> [YOUR GOAL]: Continue the piece about clubmosses and water below, starting after its final question.

Radvilė investigates the roots of ground pines (Diphasiastrum) to study their mycorrhizal connections with pines and blueberries.

Gametophytes remain among the least studied botanical wonders in the world

Water

Swimming sperms, dampness

Life on Earth first emerged and became extremely diverse in a primal soup, as Darwin suggested. In the ocean. When the time was right to survive on land, the innovation to keep the water within the tissues was highly needed. The mosses were not good at that. But the clubmosses got it right. The evergreen sporophytes of clubmosses are not that dependent on water. In the Tropics, there are a lot of clubmoss epiphytes, able to survive using the water that flows down the tree trunks during the rain or even gather it from the air. In deserts, people noticed a strange plant, that could dry out and then be revived; they called it the Rose of Jericho or Resurrection Plant. This plant is also a clubmoss. And we could look for another distant relative living submerged in the clean lakes - quilwort. Probably, forest clubmosses feel like them when the snow covers them up. The wind can not find them. Everything is slow and peaceful. When the ground cedar is dreaming, he definitely can feel a little spider tickling. And there is something else in the snow. Not a fish. He can hear it. He can smell it. When the early evening darkness comes, the weight of snow is remarkable.

Probably the trickiest and the most important water for clubmosses lies as a thin layer around soil particles. The capillary water is held in place by capillary forces – the combination of water’s adhesion to soil particles and its surface tension. Gravitational water moves freely through the soil due to the force of gravity and drains quickly through the large pores after heavy rain. It is believed that this water is an important medium for clubmoss sperm to swim from antheridia to archegonia. Similar to the sexual life of mosses, lycophytes get sexual only in a damp environment. The sign for the travel destination is marked with a feminine fragrance, but the true travel distance and success rate are not yet determined. Which type of soil water is the right one, though?

> [PROVIDED MATERIAL]:
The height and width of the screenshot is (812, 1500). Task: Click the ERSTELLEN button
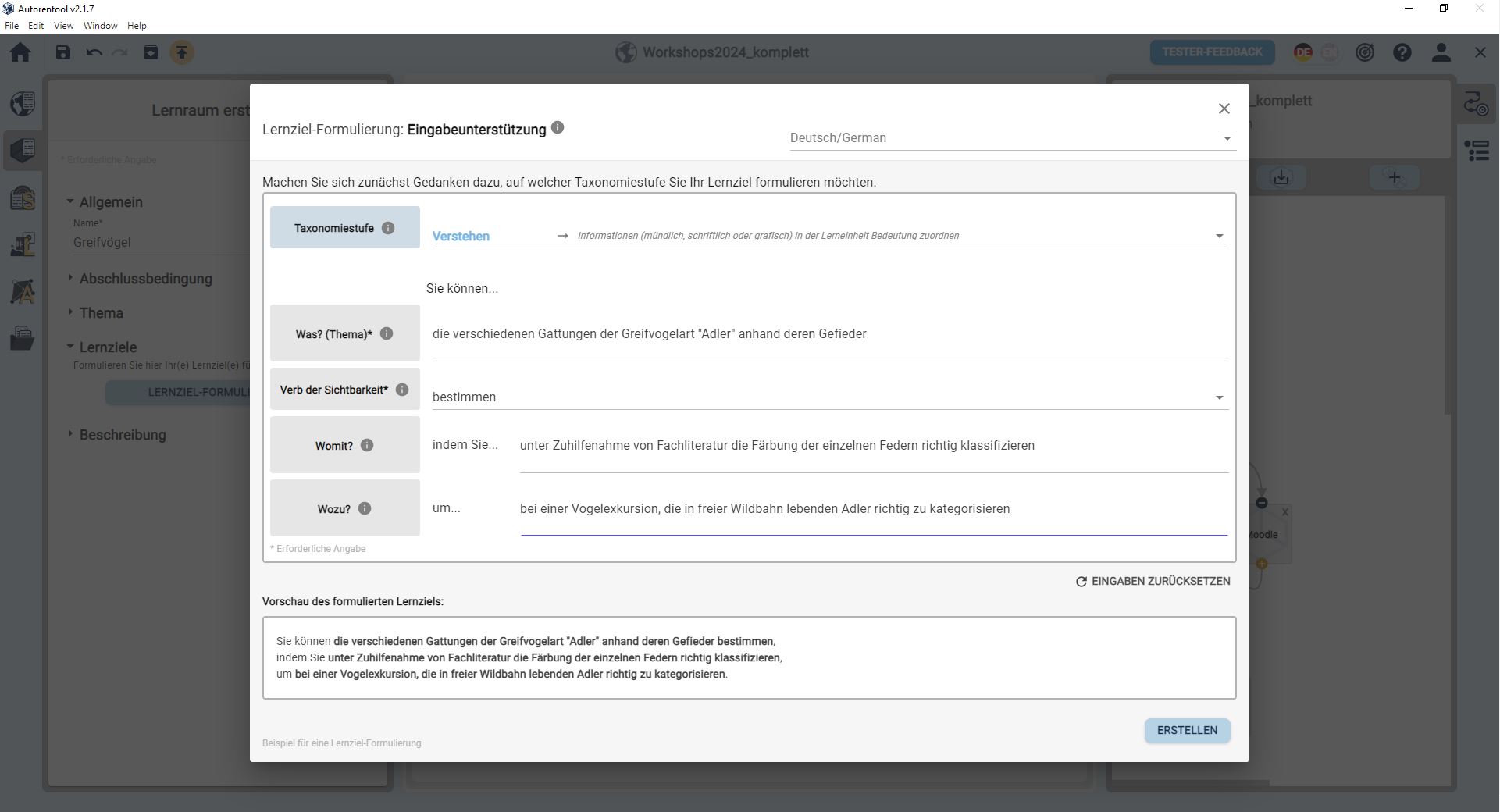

> [REPLY]:
Stiff clubmoss nearby a little river.

Stiff clubmosses are evergreens, enduring winter in kinship with snow.

Air

Leaves, fairy rings, above ground relationships

Ancient clubmosses played a key role in creating an oxygen-rich atmosphere.

Clubmosses, as well as other plants, are building their own bodies from the air. They are locking in the carbon, which comes through the tiny plant noses - stomata. If you take a closer look you might get lost in myriads of leaves arranged perfectly on their shoots. Why are they repeating themselves? Microphyll by microphyll in this spiral pattern. It’s the ultimate, perfect angle, following the Fibonacci sequence. It reminds of rosary beads in the rough hand of the centenarian. Meditating on the events in the life of Jesus, referred to as the four mysteries. What are the four pillars of your meditation journey, clubmoss? Are you guided by the wind, water, pulse of the earth, and heat of the sun? This helical phyllotaxy starts at the tip of the shoot with a single initial cell, unlike seed plants. It is a perfect ancient performance. A meditative dance, or even a song. Do we know how these cells learn all the moves so perfectly? Is it a bioelectrical map that the cells follow in morphospace (as postulated by Michael Levin) to solve the quest for peace?

Ground cedar leaves

Mats of stiff clubmosses support other beings in shaping their worlds.